> _Work to complete_
Copy exactly the stretch of data below from the line with "Viewport: 720px width, 540px" through the line with "Open the Help question mark icon", including both of those lines.

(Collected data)
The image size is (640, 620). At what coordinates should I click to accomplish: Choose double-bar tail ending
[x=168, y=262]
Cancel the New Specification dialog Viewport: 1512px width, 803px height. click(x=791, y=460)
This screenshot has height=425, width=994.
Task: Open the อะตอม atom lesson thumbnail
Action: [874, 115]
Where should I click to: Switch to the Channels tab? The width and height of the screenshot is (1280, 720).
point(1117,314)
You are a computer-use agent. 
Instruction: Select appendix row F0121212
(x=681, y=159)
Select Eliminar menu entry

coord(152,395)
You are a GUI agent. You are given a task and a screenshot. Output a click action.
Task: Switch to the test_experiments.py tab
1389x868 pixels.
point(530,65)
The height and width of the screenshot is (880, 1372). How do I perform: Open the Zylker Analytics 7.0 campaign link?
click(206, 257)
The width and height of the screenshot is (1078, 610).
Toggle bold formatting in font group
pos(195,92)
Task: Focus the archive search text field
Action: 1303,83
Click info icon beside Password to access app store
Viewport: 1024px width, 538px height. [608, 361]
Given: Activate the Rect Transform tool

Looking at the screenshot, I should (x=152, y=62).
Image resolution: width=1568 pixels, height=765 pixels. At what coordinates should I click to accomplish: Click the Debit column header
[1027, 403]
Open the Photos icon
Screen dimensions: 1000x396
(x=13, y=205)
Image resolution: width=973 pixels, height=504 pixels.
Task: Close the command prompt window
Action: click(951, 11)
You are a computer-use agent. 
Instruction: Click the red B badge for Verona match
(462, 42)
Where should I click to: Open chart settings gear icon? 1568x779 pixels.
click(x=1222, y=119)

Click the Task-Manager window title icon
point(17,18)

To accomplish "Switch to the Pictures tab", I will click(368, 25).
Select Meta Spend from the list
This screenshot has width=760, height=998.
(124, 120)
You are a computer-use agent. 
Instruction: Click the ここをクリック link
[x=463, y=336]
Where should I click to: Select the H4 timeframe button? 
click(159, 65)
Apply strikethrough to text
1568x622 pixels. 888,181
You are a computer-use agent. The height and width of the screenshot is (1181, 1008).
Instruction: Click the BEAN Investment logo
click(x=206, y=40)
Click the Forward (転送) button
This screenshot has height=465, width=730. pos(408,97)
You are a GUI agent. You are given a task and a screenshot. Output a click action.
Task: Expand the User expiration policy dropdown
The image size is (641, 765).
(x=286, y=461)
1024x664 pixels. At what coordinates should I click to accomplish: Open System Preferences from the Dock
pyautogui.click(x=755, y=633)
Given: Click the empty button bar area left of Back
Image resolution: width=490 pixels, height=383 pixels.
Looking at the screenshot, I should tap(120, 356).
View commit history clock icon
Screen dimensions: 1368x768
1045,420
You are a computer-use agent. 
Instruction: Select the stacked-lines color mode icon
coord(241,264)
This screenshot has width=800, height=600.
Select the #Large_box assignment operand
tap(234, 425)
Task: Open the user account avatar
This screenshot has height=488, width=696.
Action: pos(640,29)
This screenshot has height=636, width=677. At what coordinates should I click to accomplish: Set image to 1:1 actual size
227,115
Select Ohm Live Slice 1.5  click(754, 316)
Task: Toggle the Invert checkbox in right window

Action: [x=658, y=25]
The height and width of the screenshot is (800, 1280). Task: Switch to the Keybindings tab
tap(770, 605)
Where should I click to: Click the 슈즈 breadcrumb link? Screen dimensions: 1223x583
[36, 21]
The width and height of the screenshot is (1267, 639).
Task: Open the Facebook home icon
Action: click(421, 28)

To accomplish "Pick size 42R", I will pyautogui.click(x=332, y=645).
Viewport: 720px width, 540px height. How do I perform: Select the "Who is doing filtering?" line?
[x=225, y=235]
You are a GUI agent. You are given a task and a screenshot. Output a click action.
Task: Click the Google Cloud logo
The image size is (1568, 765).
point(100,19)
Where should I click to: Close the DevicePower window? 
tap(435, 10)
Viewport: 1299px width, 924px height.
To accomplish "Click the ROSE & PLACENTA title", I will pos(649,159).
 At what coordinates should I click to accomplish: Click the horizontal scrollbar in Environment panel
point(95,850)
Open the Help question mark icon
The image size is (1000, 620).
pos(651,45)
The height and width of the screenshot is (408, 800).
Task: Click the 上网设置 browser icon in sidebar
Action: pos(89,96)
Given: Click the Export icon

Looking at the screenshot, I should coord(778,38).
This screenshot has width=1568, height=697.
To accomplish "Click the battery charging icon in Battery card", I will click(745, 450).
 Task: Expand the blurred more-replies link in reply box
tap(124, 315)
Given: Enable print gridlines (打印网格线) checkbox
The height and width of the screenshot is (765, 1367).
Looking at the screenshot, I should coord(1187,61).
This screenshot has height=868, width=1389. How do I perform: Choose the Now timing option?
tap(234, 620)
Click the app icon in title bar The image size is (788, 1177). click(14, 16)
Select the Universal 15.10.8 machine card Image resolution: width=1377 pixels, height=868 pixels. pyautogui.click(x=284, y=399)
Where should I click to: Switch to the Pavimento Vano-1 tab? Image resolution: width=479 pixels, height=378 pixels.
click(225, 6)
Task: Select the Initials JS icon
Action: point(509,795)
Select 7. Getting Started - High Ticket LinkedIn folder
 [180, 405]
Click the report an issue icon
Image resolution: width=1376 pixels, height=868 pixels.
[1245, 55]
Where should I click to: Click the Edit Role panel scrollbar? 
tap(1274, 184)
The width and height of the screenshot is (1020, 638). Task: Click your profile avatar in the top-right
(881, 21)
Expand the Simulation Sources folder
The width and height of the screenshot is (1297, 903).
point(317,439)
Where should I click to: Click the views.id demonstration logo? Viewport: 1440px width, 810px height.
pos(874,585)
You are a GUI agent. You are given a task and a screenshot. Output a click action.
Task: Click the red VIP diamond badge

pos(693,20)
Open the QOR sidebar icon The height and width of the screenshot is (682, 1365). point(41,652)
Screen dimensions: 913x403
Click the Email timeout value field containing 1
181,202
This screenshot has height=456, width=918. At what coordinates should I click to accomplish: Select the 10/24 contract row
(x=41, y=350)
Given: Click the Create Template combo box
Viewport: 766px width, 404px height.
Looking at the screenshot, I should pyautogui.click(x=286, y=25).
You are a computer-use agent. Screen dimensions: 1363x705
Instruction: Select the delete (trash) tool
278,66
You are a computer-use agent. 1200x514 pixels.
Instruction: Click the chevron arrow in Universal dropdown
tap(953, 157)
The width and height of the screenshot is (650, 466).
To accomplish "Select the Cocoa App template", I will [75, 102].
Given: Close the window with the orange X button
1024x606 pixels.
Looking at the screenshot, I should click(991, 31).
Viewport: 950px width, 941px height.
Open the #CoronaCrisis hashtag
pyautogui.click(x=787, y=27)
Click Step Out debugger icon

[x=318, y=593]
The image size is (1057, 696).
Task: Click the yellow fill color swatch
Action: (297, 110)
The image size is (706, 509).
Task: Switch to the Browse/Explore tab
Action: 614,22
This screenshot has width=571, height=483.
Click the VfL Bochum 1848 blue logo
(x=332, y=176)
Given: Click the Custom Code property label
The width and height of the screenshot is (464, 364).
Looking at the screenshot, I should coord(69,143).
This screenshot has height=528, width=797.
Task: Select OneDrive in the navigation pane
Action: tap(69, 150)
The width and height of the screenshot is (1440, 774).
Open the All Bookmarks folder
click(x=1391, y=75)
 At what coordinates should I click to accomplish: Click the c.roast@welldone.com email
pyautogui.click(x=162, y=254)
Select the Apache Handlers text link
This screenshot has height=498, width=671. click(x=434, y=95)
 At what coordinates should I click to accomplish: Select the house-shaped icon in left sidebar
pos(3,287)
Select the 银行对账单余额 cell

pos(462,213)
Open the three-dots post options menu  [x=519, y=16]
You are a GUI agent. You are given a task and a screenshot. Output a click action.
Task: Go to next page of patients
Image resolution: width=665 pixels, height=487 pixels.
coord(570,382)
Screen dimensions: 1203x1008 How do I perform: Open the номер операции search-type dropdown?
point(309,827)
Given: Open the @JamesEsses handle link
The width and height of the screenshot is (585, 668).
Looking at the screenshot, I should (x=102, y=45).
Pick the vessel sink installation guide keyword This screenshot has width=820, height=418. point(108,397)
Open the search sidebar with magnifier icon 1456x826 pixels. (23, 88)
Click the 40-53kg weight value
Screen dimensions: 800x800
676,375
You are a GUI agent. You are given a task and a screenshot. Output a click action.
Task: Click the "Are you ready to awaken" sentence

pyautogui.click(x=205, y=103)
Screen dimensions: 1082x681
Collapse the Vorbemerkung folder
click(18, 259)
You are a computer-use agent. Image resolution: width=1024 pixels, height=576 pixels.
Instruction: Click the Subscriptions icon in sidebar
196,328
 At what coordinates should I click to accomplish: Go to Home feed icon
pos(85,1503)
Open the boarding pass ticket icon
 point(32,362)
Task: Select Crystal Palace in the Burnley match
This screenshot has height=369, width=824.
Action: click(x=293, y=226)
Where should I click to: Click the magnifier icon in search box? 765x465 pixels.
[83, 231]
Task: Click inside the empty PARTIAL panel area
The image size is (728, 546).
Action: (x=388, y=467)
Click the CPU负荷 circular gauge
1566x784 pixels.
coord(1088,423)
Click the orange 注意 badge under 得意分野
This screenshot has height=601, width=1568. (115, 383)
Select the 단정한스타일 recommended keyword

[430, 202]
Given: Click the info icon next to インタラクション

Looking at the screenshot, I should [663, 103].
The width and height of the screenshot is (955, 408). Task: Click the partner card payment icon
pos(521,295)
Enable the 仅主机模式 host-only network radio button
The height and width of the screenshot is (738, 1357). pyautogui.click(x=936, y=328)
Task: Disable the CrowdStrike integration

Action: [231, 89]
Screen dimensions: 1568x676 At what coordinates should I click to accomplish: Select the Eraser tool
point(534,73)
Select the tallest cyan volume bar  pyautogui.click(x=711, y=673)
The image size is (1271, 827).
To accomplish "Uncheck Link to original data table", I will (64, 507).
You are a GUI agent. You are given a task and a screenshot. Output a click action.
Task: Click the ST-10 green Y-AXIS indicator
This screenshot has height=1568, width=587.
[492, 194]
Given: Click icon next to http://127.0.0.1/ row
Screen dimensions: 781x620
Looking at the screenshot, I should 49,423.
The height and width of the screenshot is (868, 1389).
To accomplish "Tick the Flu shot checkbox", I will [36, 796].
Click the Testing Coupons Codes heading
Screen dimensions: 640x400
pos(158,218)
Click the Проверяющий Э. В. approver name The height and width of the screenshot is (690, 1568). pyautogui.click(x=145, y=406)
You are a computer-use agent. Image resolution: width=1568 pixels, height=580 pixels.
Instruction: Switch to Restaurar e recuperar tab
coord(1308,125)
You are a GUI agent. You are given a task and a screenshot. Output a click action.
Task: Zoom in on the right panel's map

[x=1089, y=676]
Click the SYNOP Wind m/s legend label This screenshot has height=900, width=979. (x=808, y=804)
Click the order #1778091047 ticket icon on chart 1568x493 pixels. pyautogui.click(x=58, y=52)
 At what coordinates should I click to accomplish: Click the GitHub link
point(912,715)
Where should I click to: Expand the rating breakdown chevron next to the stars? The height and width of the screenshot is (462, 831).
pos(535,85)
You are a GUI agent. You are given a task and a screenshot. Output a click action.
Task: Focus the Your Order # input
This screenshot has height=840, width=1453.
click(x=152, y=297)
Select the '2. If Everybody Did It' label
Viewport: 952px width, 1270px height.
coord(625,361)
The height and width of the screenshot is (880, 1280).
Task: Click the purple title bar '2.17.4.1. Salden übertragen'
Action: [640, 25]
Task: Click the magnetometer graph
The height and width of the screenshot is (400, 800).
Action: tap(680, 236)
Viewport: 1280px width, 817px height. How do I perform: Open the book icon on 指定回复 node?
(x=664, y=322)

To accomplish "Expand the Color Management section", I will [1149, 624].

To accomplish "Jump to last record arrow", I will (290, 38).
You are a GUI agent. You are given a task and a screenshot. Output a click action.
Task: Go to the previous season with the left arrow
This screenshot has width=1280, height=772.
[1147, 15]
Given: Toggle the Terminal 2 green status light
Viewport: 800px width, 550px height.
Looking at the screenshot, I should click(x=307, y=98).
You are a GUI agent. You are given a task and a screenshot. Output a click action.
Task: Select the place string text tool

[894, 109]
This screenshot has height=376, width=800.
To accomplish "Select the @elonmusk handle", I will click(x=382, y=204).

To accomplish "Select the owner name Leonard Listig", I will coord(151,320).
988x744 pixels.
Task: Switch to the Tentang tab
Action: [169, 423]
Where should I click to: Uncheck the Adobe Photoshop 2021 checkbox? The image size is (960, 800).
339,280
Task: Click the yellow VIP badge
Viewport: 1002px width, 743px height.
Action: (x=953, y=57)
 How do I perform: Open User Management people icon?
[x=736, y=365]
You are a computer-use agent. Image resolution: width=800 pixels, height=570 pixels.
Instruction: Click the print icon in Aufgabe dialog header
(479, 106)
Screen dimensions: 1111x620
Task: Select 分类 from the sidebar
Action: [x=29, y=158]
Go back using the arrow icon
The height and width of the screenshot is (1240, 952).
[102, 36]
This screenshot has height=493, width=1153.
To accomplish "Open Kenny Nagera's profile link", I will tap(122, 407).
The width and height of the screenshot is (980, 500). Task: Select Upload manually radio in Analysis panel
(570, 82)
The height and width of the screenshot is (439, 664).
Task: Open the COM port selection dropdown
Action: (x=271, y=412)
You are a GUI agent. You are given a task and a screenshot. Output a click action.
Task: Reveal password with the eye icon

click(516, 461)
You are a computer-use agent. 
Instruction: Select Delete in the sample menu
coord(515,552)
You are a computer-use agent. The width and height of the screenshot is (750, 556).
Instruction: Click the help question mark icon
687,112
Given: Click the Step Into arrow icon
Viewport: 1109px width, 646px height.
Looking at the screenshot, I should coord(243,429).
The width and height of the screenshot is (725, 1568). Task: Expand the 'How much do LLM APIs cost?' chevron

> _Written solution_
Viewport: 720px width, 540px height. How do I perform: Select the "Who is doing filtering?" line?
[x=225, y=235]
You are a GUI agent. You are given a task and a screenshot. Output a click action.
Task: Click the Google Cloud logo
The image size is (1568, 765).
point(100,19)
Where should I click to: Close the DevicePower window? 
tap(435, 10)
Viewport: 1299px width, 924px height.
To accomplish "Click the ROSE & PLACENTA title", I will pos(649,159).
 At what coordinates should I click to accomplish: Click the horizontal scrollbar in Environment panel
point(95,850)
Open the Help question mark icon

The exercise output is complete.